Back in the 60's/70's I use to just go like your talking about. I'd hitch hike both sides of the road just to get out of the spot that I/We were at. I met so many cool ppl that would welcome me/us into there home(s) like family all around the states. Then again I was riped off tonight for 7 or 8 oz.s of medical marijuana. I give this stuff away to ppl. why in the hell do you need to rip me off. I'm afraid of what I do to that person. Disrespect me and my home, just won't fly. Think I'll pass on letting you crash at my place. It's just not the 60's anymore. It's really sad that those days are gone where we could basically trust everyone. Good luck son. be carefull and keep your power dry. Let us all know how your trip goes plz.


----------



## Roddy (Nov 30, 2011)

I remember one trip I took when I was around 20 and full of fire, was driving a truck to OK for Ford. Some older guy (looked like a hobbit lmao) was 'hiking along on a very lonely stretch of roadway, so I picked him up and took him along. When he got in, I remember thinking he was much bigger and stronger looking than when on the roads, made me a bit uneasy....hard to judge people at a glance, or even a more scrutinized look! The guy was nice enough, but I had my knife handy, just in case.


----------



## Roddy (Nov 30, 2011)

*read the rules..... Simply put, cussing is not necessary and should not be used. If you feel like cussing in a private message to another member who is tolerant of it, then that's fine. The use of cussing in the open forums is not acceptable as polit*

Wish the person that posted this to my rep would have had the guts to sign their remark! If you can't handle that little..." f#%k off, we got work to do!", then maybe you shouldn't be on the internet at all?? Sheesh! 

btw, that's a QUOTE from The Trailer Park Boys....a show on the internet.


----------



## 4u2sm0ke (Nov 30, 2011)

:ciao:


Im High As Hell

:stoned:


----------



## Roddy (Nov 30, 2011)

Hell's right around the corner from me....about an hour's drive LMAO! Oh, and :ciao: 4U!!


----------



## pcduck (Nov 30, 2011)

Roddy said:
			
		

> *read the rules..... Simply put, cussing is not necessary and should not be used. If you feel like cussing in a private message to another member who is tolerant of it, then that's fine. The use of cussing in the open forums is not acceptable as polit*
> 
> Wish the person that posted this to my rep would have had the guts to sign their remark!
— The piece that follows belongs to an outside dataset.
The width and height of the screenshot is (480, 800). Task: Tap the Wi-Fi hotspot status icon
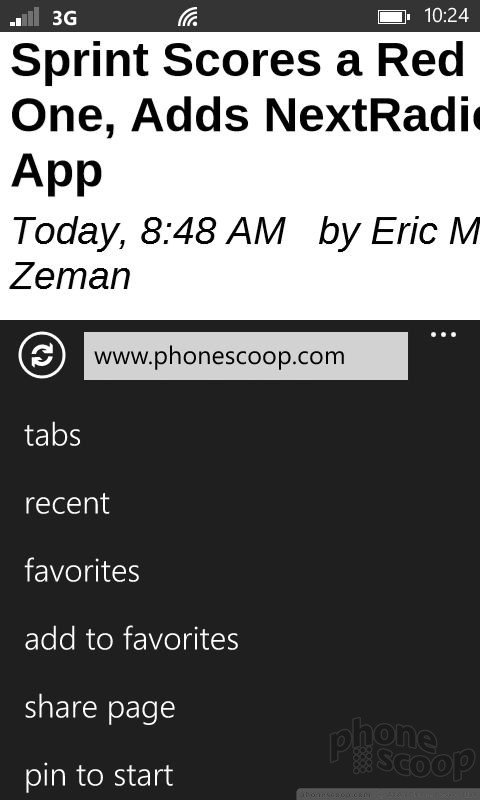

If you can't handle that little..." f#%k off, we got work to do!", then maybe you shouldn't be on the internet at all?? Sheesh!
> 
> btw, that's a QUOTE from The Trailer Park Boys....a show on the internet.



:confused2:I don't know maybe you should find a forum that allows that type of language.:confused2:


----------



## Roddy (Nov 30, 2011)

pcduck said:
			
		

> :confused2:I don't know maybe you should find a forum that allows that type of language.:confused2:




Yep duck, if I were the first, if I were to use fowl (lol) language often or whatever, I'd see that as an option. I'm definitely not the first, I'm not even spelling out the word like I see some do on a regular basis....As I said, it's a quote from a show, sorry if it hurt anyone's eyes! If that's the worst you've seen today, you haven't been on FB, have you?


----------



## pcduck (Nov 30, 2011)

so if you quote some tv show it is ok to swear and cuss and break the forum rules?


----------



## Roddy (Nov 30, 2011)

Is there a problem, duck? I think I explained my reason and mean no harm with it in any way. If it's a problem, let the mods do what they must, but let's all be adults here and not make a big deal of something as simple as this?


----------



## pcduck (Nov 30, 2011)

only with your language


----------



## Rosebud (Nov 30, 2011)

Roddy, I love to swear, it is hard for me not to on here, but your argument is that you weren't the first, come on, the Duck has a point.


----------



## dman1234 (Nov 30, 2011)

ozzydiodude said:
			
		

> I use to enjoy hopping trains it's just a PITA getting off sometimes


 
We use to hop a train to high school once in awhile, Somtimes they would get going fast and you had to stay on until they slowed down, other times it was easier, when i think about it now i get the creeps, dont know how we kept all our limbs


----------



## SmokinMom (Nov 30, 2011)

Rosebud said:
			
		

> Roddy, I love to swear, it is hard for me not to on here, but your argument is that you weren't the first, come on, the Duck has a point.



:yeahthat:  Rose.


----------



## Roddy (Nov 30, 2011)

Rosebud said:
			
		

> Roddy, I love to swear, it is hard for me not to on here, but your argument is that you weren't the first, come on, the Duck has a point.



No Rosie, my argument is that it's a quote from a show, I was commenting on something. Call it lapse in judgement, but it wasn't in any way meant to harm anyone. And no, I'm not the first, nor the worst, nor do I do this often.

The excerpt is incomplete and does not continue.